A condição de anglófilo – que aqui se refere às culturas de língua inglesa e não apenas à Inglaterra – tem várias fases empiricamente observáveis. Na primeira, olha-se muito para cima. Tudo o que fala inglês é alto e reluz. Na segunda fase, há algum conforto e sorrisos parvos de reconhecimento. É como andar em casa sem chocar muito com a mobília e o pescoço já não dói tanto. Depois disso, o inglês já não é bem uma língua estrangeira. Às vezes é até como se um espelho nos devolvesse a cara mal amanhecida de um susto qualquer. Abrem-se por fim completamente os olhos e não é o sol que brilha de todos os traseiros. É também pelo olfato que se sobe à realidade. (Sobe, sim, porque nunca me pareceu que encontrar a verdade pudesse equivaler a uma queda, mesmo que a descoberta implique maçãs indigestas e traumatismos vários).
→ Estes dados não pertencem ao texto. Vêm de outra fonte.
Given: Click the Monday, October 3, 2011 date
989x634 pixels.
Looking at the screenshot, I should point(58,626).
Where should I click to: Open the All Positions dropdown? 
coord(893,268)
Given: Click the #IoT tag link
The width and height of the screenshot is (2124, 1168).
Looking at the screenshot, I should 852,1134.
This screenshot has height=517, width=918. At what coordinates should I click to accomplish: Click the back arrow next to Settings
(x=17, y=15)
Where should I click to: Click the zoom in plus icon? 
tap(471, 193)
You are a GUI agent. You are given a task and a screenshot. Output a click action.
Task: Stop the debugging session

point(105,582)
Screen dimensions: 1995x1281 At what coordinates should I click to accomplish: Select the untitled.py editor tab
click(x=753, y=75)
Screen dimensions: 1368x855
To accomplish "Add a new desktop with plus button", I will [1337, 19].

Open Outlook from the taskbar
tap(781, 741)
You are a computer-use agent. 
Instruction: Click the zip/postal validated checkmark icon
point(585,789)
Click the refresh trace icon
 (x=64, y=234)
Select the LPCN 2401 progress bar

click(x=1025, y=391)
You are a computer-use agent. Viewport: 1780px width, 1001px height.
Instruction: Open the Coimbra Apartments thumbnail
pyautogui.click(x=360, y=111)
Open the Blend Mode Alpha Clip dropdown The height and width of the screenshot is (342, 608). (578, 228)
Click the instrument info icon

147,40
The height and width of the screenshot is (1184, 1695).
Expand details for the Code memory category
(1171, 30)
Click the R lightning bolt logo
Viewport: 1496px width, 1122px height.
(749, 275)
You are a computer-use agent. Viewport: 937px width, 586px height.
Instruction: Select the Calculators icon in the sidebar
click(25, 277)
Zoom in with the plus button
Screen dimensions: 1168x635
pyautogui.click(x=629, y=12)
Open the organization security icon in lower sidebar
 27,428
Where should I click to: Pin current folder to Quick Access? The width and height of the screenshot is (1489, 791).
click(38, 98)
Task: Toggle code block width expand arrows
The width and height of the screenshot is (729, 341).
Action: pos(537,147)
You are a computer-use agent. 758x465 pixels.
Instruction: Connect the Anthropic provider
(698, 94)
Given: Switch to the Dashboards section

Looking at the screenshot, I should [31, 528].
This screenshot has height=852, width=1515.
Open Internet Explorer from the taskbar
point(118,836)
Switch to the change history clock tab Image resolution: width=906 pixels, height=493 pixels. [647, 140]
Hoje, esse quase-eu que a contragosto subscreve o que agora escrevo é uma espécie de anglófilo anónimo: não tem cura, nem vai às reuniões, mas admite que tem um problema. Problema que imperfeitamente se resume no entendimento de que Portugal, que era, segundo Eça, um país traduzido do francês em calão, é hoje um país traduzido do inglês por calões. Se não fossem preguiçosos tradutores de ideias pré-fabricadas, políticos, economistas e plumitivos sortidos teriam mais dúvidas e angústias. Bastava perguntarem ao cozinheiro da história que se segue.

FOOD STAMPS (vocabulário de inglês alimentar - 1)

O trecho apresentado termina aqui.